- **What needs to be done**: Go through the listing below and write out exactly the lines from the one that mentions "You are a GUI" through the one that mentions "This screenshot has height=579, width=1158.", minus the pictures.

==============================

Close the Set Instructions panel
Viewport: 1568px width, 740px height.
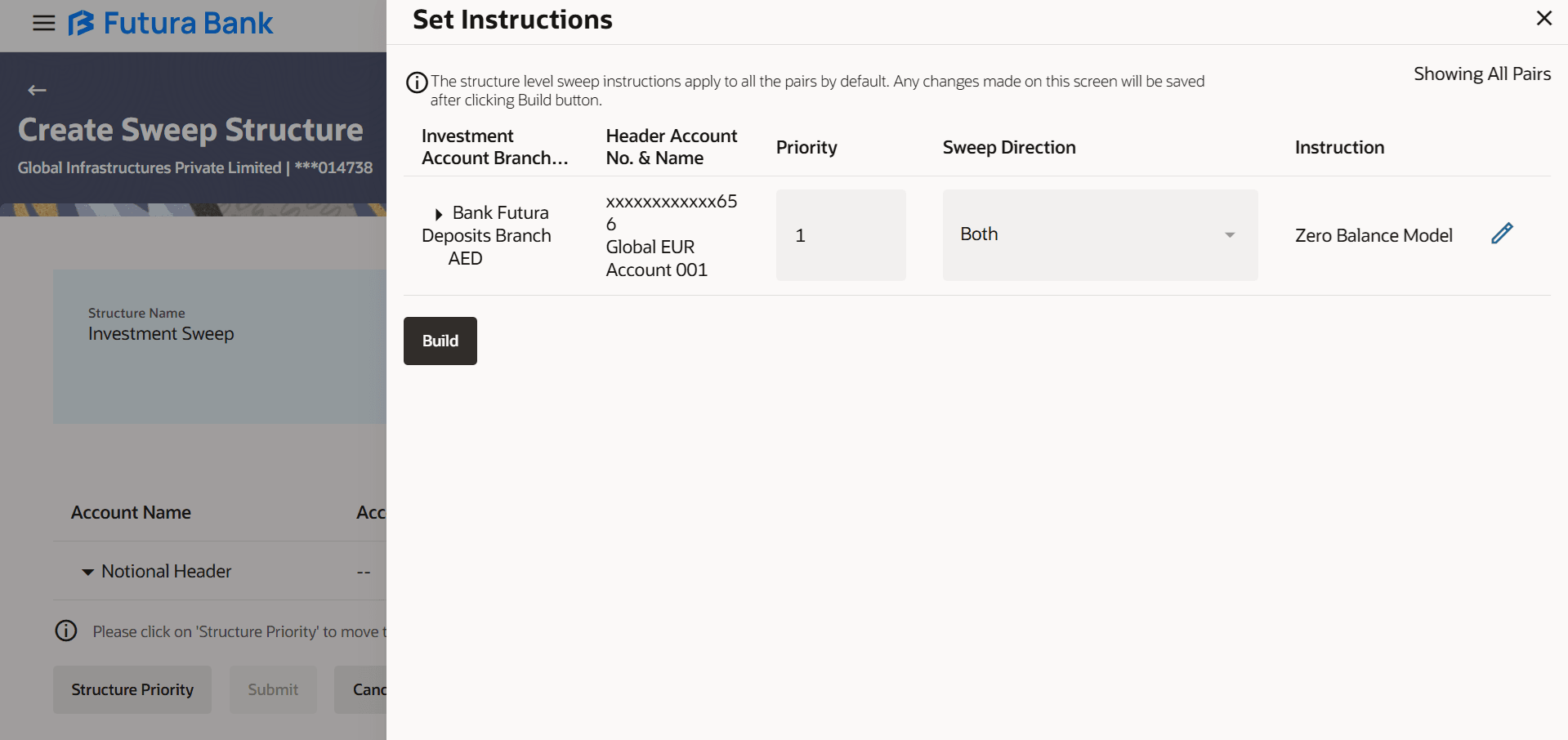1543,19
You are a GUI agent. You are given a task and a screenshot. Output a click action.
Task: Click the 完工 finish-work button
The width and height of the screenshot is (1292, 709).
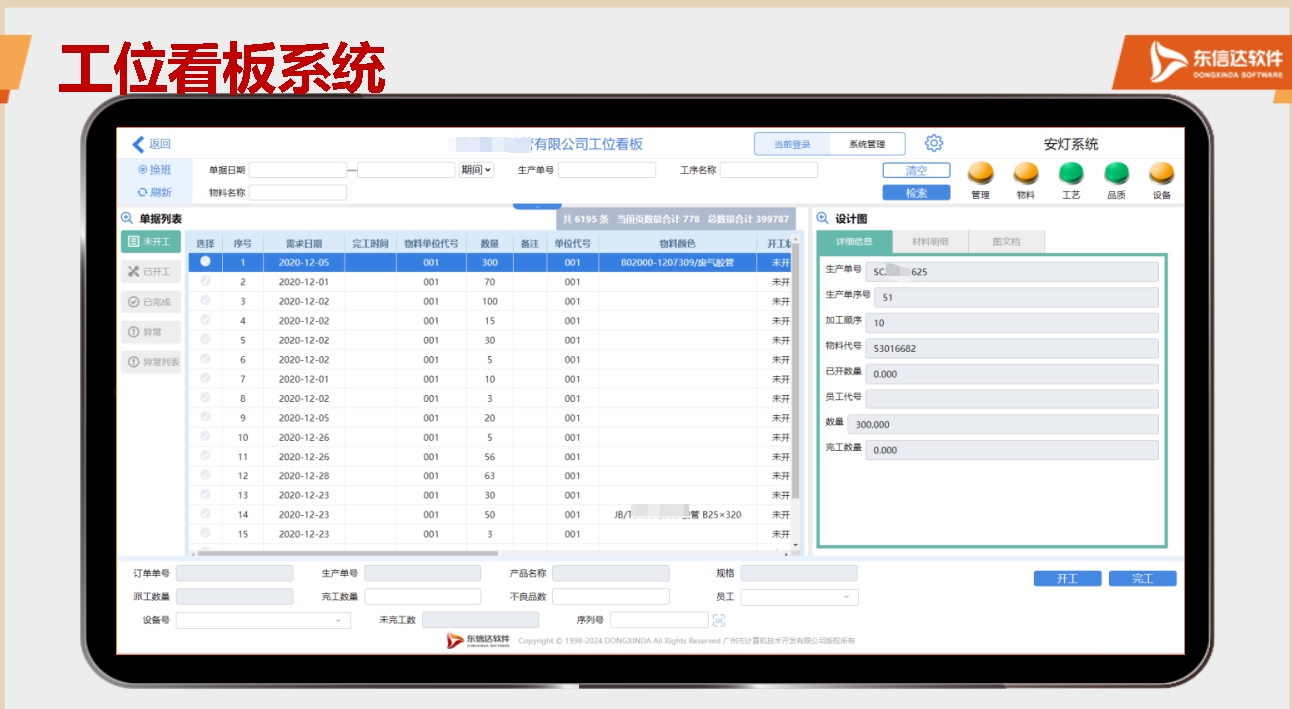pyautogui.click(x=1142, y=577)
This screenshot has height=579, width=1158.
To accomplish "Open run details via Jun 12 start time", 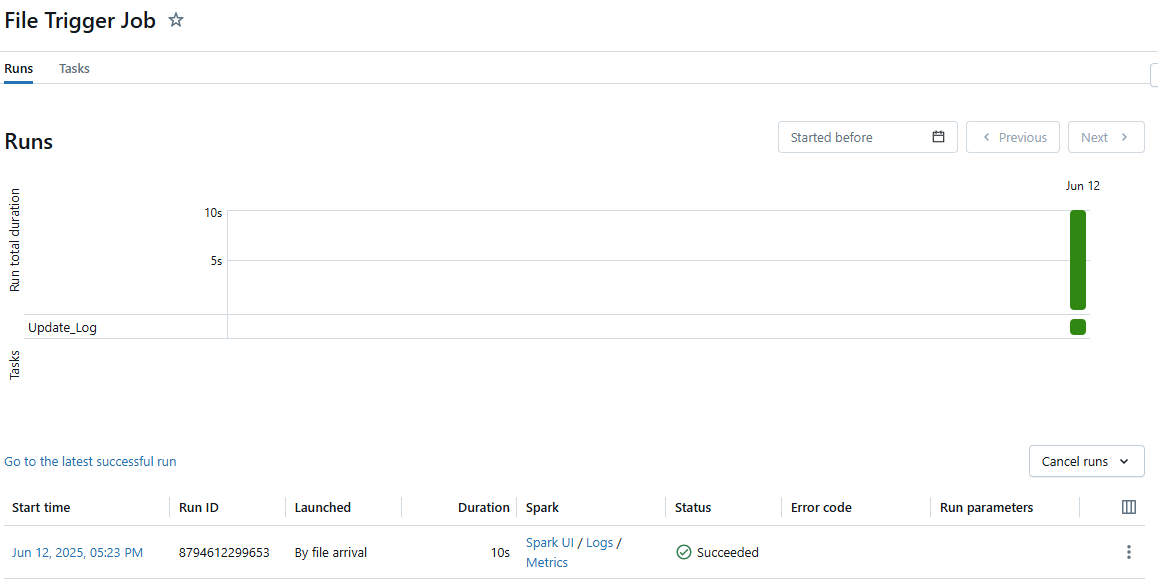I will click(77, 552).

==============================

- **Task answer**:
You are a GUI agent. You are given a task and a screenshot. Output a click action.
Task: Click the 完工 finish-work button
The width and height of the screenshot is (1292, 709).
pyautogui.click(x=1142, y=577)
This screenshot has height=579, width=1158.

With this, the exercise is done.